Theater News

New York Spotlight: March 2007

Magical March

Vanessa Redgrave
Vanessa Redgrave

The biggest news on Broadway this month may well be the return of Vanessa Redgrave, generally regarded as one of the world’s greatest actresses. She stars in The Year of Magical Thinking (Booth Theatre; previews begin March 6), Joan Didion’s one-woman play based on her memoir of the same title. David Hare directs this true-life tale that begins on the unforgettable night when, even as Didion’s only child lay in a coma, her husband of 40 years — writer John Gregory Dunne — died suddenly of a massive coronary as they sat down to dinner in their New York apartment.

Also debuting on the Main Stem is The Pirate Queen (Hilton Theatre, previews begin March 6); this new musical by Claude-Michel Schönberg and Alain Boublil details the exploits of Grace O’Malley (played by Stephanie J. Block), who led an extraordinary life as a pirate, chieftain, lover, and mother in 16th-century Ireland. Next up, Christopher Plummer and Brian Dennehy go head to head in a revival of Inherit the Wind (Lyceum Theatre, previews begin March 19), the 1955 Jerome Lawrence-Robert E. Lee drama based on the notorious Scopes trial of 1925, in which a Tennessee science teacher was tried and convicted for teaching Darwin’s theory of evolution.
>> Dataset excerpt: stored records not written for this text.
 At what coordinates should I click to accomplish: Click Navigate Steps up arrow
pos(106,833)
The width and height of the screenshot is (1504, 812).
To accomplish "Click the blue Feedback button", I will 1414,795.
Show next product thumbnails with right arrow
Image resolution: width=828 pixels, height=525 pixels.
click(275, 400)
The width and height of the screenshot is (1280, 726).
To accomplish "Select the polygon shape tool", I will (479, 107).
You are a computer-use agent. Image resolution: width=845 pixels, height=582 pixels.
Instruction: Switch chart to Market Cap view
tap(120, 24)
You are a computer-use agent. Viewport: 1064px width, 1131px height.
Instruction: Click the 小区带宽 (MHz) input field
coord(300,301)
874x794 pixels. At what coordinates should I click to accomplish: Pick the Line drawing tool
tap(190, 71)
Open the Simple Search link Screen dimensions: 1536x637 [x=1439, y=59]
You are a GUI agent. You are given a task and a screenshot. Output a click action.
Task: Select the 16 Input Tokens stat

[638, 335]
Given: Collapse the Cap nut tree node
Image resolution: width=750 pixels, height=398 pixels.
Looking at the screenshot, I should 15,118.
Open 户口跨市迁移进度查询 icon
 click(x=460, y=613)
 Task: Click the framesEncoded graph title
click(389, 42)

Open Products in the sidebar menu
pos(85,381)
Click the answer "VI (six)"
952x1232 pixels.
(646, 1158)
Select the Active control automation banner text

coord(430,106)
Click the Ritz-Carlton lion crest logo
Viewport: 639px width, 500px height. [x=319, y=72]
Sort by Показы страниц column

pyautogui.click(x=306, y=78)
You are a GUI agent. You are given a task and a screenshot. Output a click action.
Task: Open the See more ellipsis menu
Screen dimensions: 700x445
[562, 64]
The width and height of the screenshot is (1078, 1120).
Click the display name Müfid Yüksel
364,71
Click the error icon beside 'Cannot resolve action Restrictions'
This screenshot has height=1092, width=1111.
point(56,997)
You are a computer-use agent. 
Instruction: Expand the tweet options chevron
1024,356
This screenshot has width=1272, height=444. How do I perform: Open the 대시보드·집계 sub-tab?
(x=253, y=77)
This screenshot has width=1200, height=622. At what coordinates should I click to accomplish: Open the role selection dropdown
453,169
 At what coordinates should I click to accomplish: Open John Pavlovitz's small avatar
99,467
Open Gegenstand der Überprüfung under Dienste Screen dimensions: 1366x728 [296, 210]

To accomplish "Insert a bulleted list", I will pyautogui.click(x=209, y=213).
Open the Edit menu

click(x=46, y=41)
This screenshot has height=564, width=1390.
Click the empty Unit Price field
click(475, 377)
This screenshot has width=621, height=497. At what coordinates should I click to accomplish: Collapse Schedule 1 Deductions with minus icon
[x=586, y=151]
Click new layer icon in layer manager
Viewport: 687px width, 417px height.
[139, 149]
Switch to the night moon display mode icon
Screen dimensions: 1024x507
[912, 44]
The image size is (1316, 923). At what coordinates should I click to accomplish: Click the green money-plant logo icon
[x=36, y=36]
As March comes to a close, two transfers from London bow on Broadway. Kevin Spacey, Eve Best, and Colm Meaney star in the Old Vic’s acclaimed production of Eugene O’Neill’s A Moon for the Misbegotten (Brooks Atkinson Theatre, previews begin March 29). Peter Morgan’s Frost/Nixon (Bernard B. Jacobs Theatre, previews begin March 31) is a fascinating recreation of David Frost’s interviews with Richard Nixon following the Watergate scandal and the President’s resignation, starring Frank Langella as Nixon and Michael Sheen as Frost.

Musical theater fans will be spending lots of time outside of the Times Square area this month. At Lincoln Center, the New York City Opera presents Gilbert & Sullivan’s The Pirates of Penzance (March 3-31), starring Broadway stalwart Marc Kudisch as the Pirate King; and Rob Fisher conducts the New York Philharmonic in concert performances of the Alan Jay Lerner-Frederick Loewe classic My Fair Lady (March 7-10), with a cast headed by Kelsey Grammer and Kelli O’Hara. At City Center, the popular Encores! series presents the 1932 Irving Berlin-Moss Hart musical Face The Music (March 29-April 1), with Tony winners Walter Bobbie and Judy Kaye in the leading roles.

The Off-Broadway scene is busier than ever, so here are a just a few of the month’s highlights. My Trip to Al-Qaeda (Culture Project Soho, March 1-April 14) is a stage adaptation of best-selling author Lawrence Wright’s book of the same title. Terrence McNally’s Some Men (Second Stage, March 2-April 15) is set at a gay wedding ceremony and spans the history of 20th-century same-sex relationships. The Keen Company revives Tea and Sympathy (Clurman Theatre, March 6-April 14), Robert Anderson’s 1953 Broadway hit about adolescence, masculinity, and conformity.

Lee Thuna’s new play,
Fugue (Cherry Lane Theatre, March 13-April 22), directed by Judith Ivey, concerns an amnesiac woman and a troubled psychiatrist, played by Deidre O’Connell and Rick Stear. David Harrower’s Olivier-Award winning play Blackbird (Manhattan Theatre Club, beginning March 15) stars Jeff Daniels and Alison Pill as two people revisiting their former relationship.
Adam Rapp’s Essential Self-Defense (Playwrights Horizons, March 15-April 15) concerns a misfit (played by three-time Drama Desk nominee Paul Sparks) who takes a job as an attack dummy in a women’s self-defense class. The New Group presents Bernard Weintraub’s The Accomplices (Acorn Theatre, March 20-May 5), based on the true story of Hillel Kook, who tried to rescue Jews during World War II.

Finally, if there’s a must-go-to destination this month, it’s the Brooklyn Academy of Music. The venue plays host to the national tour of Edward Scissorhands (March 14-31), Matthew Bourne’s dance adaptation of the Tim Burton film; and BAM is importing from England the Propeller productions of two of Shakespeare’s greatest comedies, The Taming of the Shrew and Twelfth Night (March 17-April 1). You’d be an April Fool if you miss these shows.